E in effetti da allora sono passati parecchi anni e tante cose sono cambiate.
Allora, dai, facciamo un patto, per così dire.
Io prometto di non sfogliare mai più le povere margherite come facevo una volta, del resto ve l’ho detto, ho smesso da parecchio.
E mi asterrò persino da soffiare sui soffioni, la tentazione è sempre forte ma ce la farò.
In cambio ridatemi subito il mio Ravasai, per cortesia: ancora adesso sarebbe la mia merenda preferita.
Buongiorno dall’Emilia.
Anche mio figlio da piccolo impazziva per i “soffiolini” come li chiamava lui : D
Però con questi si fa poco danno dai. .. in fondo si spargono i semi …
Per quanto riguarda gli urrà Saiwa mi unisco alla richiesta.
Buon fine settimana a te e a chi passerà.
Giusy
Sì, infatti, si contribuiva a spargere i semi ma sono talmente belli così come sono che è quasi un peccato soffiarci sopra!
Vedo che anche tu apprezzavi quella delizia dell’Urrà Saiwa, che bontà assoluta.

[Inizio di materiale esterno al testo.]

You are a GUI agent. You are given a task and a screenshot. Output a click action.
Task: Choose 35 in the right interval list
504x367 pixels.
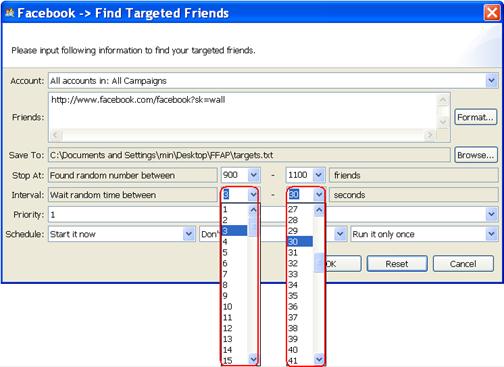tap(300, 296)
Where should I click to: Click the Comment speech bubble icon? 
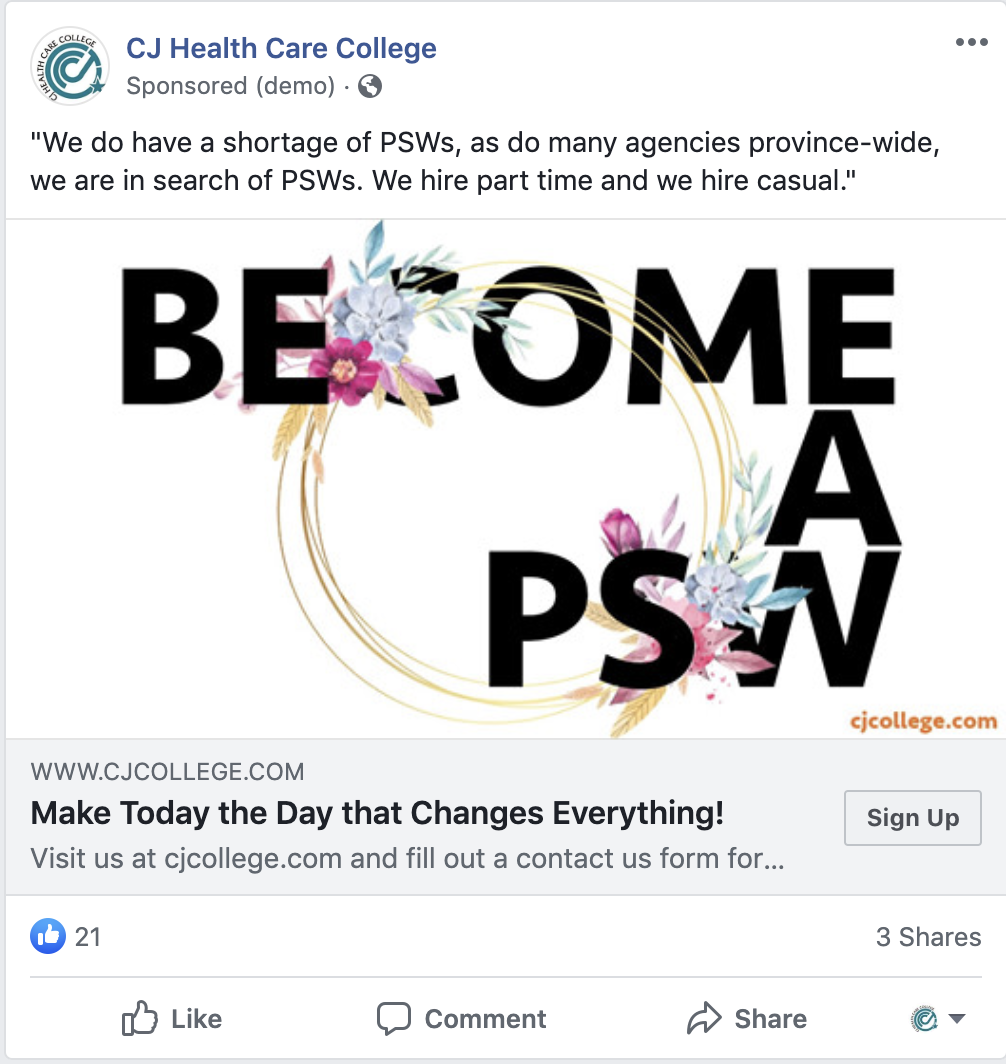click(x=393, y=1018)
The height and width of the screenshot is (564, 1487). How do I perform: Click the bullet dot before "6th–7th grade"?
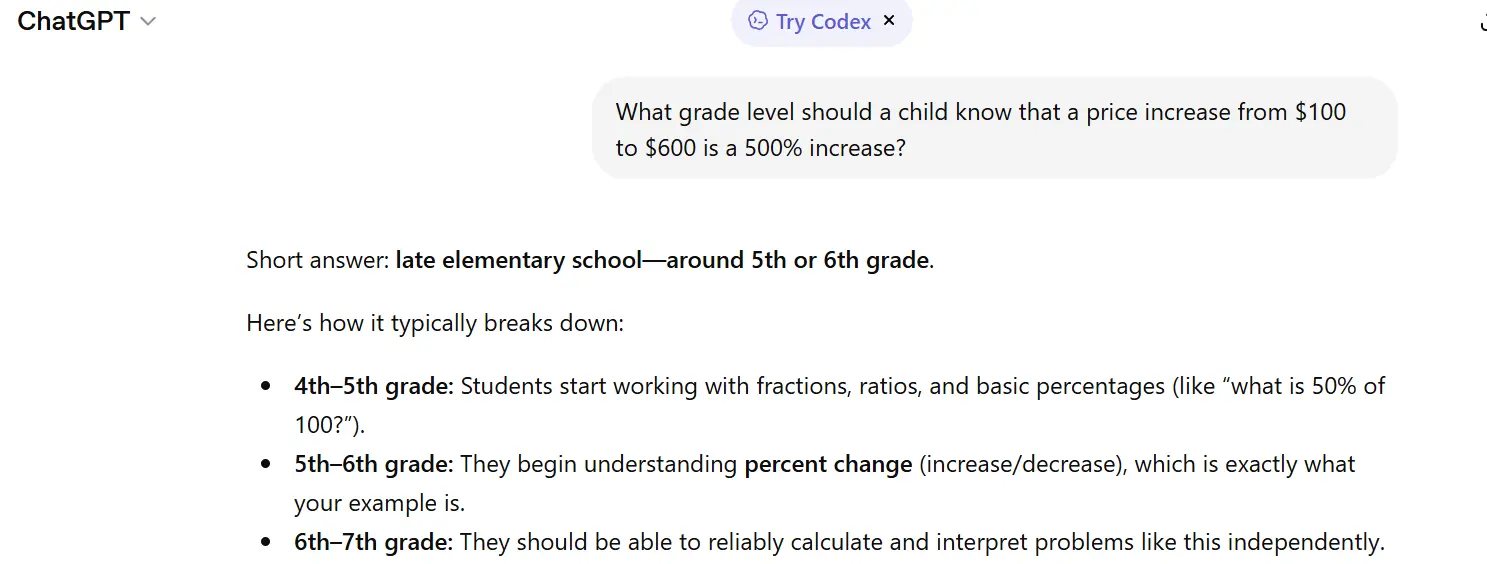(265, 542)
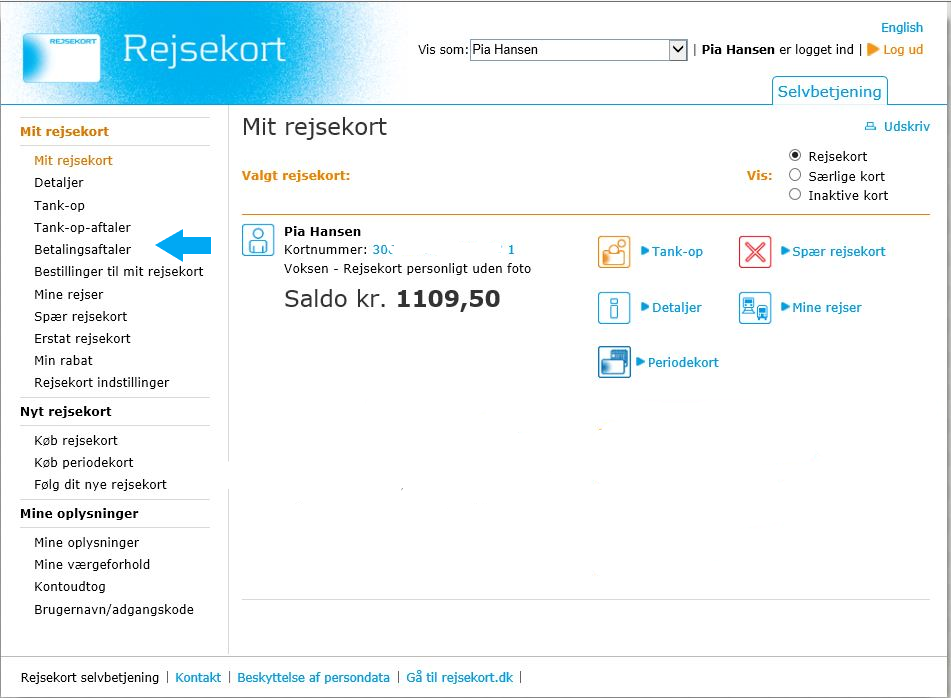The width and height of the screenshot is (951, 698).
Task: Click the Mine rejser train icon
Action: [755, 308]
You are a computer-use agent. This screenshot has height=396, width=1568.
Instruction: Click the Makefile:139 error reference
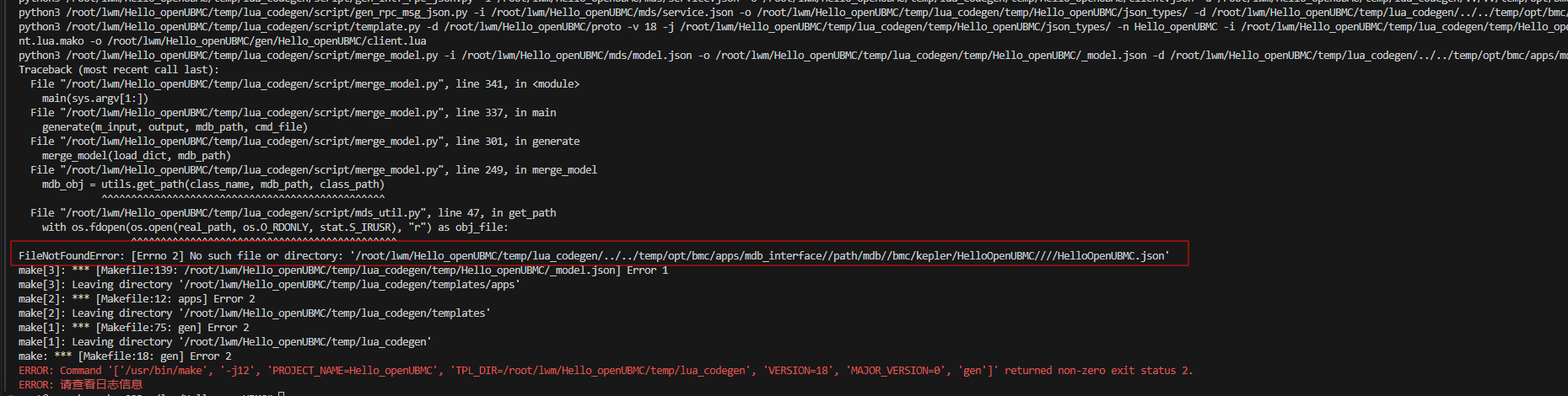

Buon weekend a te Giusy, grazie.
Che simpatica ragazzina😊 Buon fine settimana, Miss!
Grazie Amaia, ero una bambina terribile eh! Buon weekend anche a te!
Miss, molto più furbe e previdenti erano le ortiche…

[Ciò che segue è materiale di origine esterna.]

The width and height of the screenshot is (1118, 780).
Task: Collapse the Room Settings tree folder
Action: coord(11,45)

Haha, sì, in effetti quelle non si facevano toccare, delle vere lenze!
Ah soffioni e margherite sono un must dell’infanzia. Non riesco nemmeno a rammaricarmi per averne strappati tanti, ci ho fatto anche tante insalate nelle coppe del nonno 😉 questi sono sempre bei ricordi… bacioni!
Insalate nelle Coppe del Nonno? Oh caspita, Viv, io non ci ho mai pensato a farle, bisogna che provvediamo ❤
Un bacione a te cara!
L’hurra Saiwa all’inizio degli anni ’60 si chiamava ‘Ave Roma’.La nonna ogni tanto me ne portava uno dal mercato ed era una festa.Altrettanta festa era al tempo dell’università quando a turno si bigiava una lezione per andare a comprare gli Hurrà rotti e le nenette malriuscite allo spaccio della Saiwa.Ricordo ancora la nonchalance con cui una compagna offrì un biscotto al compianto prof Bronzini che aveva notato il nostro ruminare durante la lezione….
Sì, lo spaccio lo ricordo anch’io, era proprio parte di una diversa Genova.
Gli Urra’ sono da anni tra i miei rammarichi….neanche con il caldo estivo volevo rinunciarvi e inevitabilmente appena aperto l’ involucro quella copertura al cioccolato si scioglieva tra le
mani … I soffioni li chiamavamo le “barbe di Gesu'” li seguivamo con lo sguardo sino a quando facevano perdere le loro tracce…. Io ti confesso che ancor oggi amo fare “quel mazzolin di fiori” ….non estirperei mai una specie protetta o rara … Ma i fiori semplici di campo hanno da sempre decorato i centri tavola in famiglia 💐
Io no, i fiori li lascio nei prati, penso che stiano meglio lì dove sono!
Ma mïa’n pittin i gusti!! Da piccin a merenda gh’ea
Pan con o succou o ‘n pittin de marmellata se Annaba ben. Ciccolata pochissima e raramente… coscí I vwafer
Saiwa no m’ean mai piaixui…
Io anche pane, burro e zucchero ma il ravasai era il mio preferito comunque!
Carissima Miss Fletcher, un altro piacevolissimo tuffo nella memoria storica di tutti noi.
Che bello, quanti ricordi hai suscitato in me.
Un abbraccio Susanna
Grazie Susanna, un bacio grande a te!